=== TEXTAUSZUG ===

Direkt gegenüber dem Hotel beginnt der Anstieg zum Col d`Izoard, doch zunächst müssen wir uns durch den duftenden Wochenmarkt quälen. Auf einer Strecke von 19 Kilometern geht es von 1223 Meter Höhe auf 2360 Meter hoch. Im Schnitt hat der Pass 6,9 % und ist flüssig zu fahren. Danach Abfahrt bis auf 1000 Meter und erneut über 1000 Meter Steigung zum Col de Vars auf 2109 Meter mit Rampen über 10 %. Dann eine wilde Abfahrt bis Barcelonette. Immer wieder kommen uns Motorradfahrer im Pulk entgegen, liegen Steine auf der Straße und man muss vor den Serpentinen rechtzeitig runterbremsen. Die etwa 80 cm hohen Steinmauern nützen nichts. Diese können zwar ein Auto abhalten, aber als Rennradfahrer mit hohem Schwerpunkt geht man unweigerlich darüber und stürzt ab. Das Hotel Azteca empfängt uns mit eigenem Charme und auf dem heißen Marktplatz wird der erste Durst mit zwei Bieren gelöscht. Es stehen 100 Kilometer und 2270 Höhenmeter auf dem Konto.

Donnerstag 6.7.2017

Heute nehmen wir die höchste befahrbare Straße Europas ins Visier, hinauf zum Col de la Bonette, hinein in die Seealpen. Zunächst klettern wir von 1115 Meter auf unzähligen Serpentinen, bei bestem Wetter, vorbei an Schneeresten und Murmeltieren hinauf bis auf den Gipfel auf 2802 Meter.  Nach einer gemütlichen Rast fahren wir 2300 Höhenmeter ab bis auf 500 Meter. Hier müssen wir ab und zu anhalten, damit unsere Felgen vom Bremsen nicht überhitzen und auch die Hände werden steif vom Drücken der Bremshebel. Am Schluss nochmals 500 Meter hoch in unser Hotel in Rimplas, das ein junger, sympathischer Bretone bewirtschaftet, der uns gut bekocht. Knapp 102 Kilometer und 2266 Höhenmeter stehen heute auf der Uhr.

=== BEREITGESTELLTES MATERIAL ===

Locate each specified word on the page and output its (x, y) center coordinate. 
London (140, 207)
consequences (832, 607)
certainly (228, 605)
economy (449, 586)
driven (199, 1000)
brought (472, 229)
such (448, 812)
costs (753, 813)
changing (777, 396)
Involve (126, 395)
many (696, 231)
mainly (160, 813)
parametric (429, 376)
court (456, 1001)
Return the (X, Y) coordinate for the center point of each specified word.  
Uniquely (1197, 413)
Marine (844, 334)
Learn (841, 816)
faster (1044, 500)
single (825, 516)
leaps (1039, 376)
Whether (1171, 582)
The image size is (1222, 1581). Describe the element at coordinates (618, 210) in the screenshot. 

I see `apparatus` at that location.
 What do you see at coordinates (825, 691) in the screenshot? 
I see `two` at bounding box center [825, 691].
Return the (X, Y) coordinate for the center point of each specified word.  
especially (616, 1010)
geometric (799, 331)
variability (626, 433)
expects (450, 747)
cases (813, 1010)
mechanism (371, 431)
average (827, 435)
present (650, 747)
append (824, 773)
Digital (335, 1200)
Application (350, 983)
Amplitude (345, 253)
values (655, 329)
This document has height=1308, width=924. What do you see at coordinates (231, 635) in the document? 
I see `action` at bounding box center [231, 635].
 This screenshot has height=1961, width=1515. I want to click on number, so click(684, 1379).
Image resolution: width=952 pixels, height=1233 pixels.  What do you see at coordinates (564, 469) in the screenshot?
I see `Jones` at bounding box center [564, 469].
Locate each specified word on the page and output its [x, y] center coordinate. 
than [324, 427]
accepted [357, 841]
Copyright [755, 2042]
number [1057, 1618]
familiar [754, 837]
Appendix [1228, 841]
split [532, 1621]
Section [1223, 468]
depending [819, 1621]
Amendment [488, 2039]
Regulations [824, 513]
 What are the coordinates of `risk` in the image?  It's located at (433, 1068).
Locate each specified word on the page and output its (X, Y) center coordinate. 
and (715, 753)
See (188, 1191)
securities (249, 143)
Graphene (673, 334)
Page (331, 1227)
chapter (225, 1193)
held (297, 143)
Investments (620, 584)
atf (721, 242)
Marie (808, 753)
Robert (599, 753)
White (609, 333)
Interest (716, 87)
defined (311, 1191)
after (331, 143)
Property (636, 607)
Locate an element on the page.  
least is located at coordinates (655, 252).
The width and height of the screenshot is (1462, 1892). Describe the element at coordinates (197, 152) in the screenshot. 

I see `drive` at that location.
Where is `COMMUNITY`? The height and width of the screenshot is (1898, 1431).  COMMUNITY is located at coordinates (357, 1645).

===

■ AUFGABEN ■
A: Gib für jede der folgenden Aussagen an, ob sie mit dem Bericht über die Radtour übereinstimmt, und belege jede Antwort mit den entscheidenden Worten aus dem Bericht. (i) Der Pass direkt gegenüber dem Hotel hat im Schnitt 6,9 % Steigung. (ii) Die Steinmauern an den Serpentinen schützen Rennradfahrer vor einem Absturz. (iii) Das Hotel in Rimplas wird von einem Bretonen bewirtschaftet.
B: Beantworte anhand des Berichts über die Radtour, auf welcher Höhe der Gipfel des Col de la Bonette liegt.
C: Schreibe den Bericht über die Radtour im Anschluss an seinen letzten Satz weiter.

■ ANTWORTEN JE AUFGABE ■
A:
(i) Ja: „Im Schnitt hat der Pass 6,9 % und ist flüssig zu fahren.“
(ii) Nein: „Die etwa 80 cm hohen Steinmauern nützen nichts.“
(iii) Ja: „das ein junger, sympathischer Bretone bewirtschaftet“

B: Der Gipfel liegt auf 2802 Meter.

C:
Freitag 7.7.2017

Vom 1000 Meter hoch gelegenen Rimplas geht es erst mal 600 Höhenmeter hoch zum Aufwärmen auf den Col Saint Martin Vesubie, dann ewig runter bis auf 540 Meter entlang des Flüsschens Tinée. Anschließend der üble Anstieg zum Col de Turini auf 1607 Meter. Hier hat früher Walter Röhrl bei der Rallye Monte Carlo im Winter in der „Nacht der langen Messer“ seine Konkurrenten bei Schnee und Eis in Grund und Boden gefahren. Wir jedoch quälen uns in der Mittagshitze die unzähligen Serpentinen und steilen Rampen hoch. Oben genehmigen wir uns ein kleines Hefeweizen. Alkoholfrei ist leider aus! Nach der Abfahrt geht es über einen weiteren Col, den Col de Castillion. Bei so vielen Cols bekommt man allmählich den „Coller.“ Gut, dass endlich das Mittelmeer in Sicht kommt. Acht Kilometer vor dem Ziel suchen uns der erste und sechs Kilometer später der zweite Plattfuß heim. Wir  rollen in unseren neuen Grafenberger Trikots geschlossen nach 98 km und 2008 Höhenmeter an der Hafenpromenade zum Hotel Reine d´Azur. Räder abgestellt und rein in die erfrischenden Fluten, danach ein kühles Bier. Abendessen an der Uferpromenade und dann wird es ein langer und feuchter Abend…. Immerhin haben wir in über 40 Stunden im Sattel  830 km und 17000 Höhenmeter bewältigt.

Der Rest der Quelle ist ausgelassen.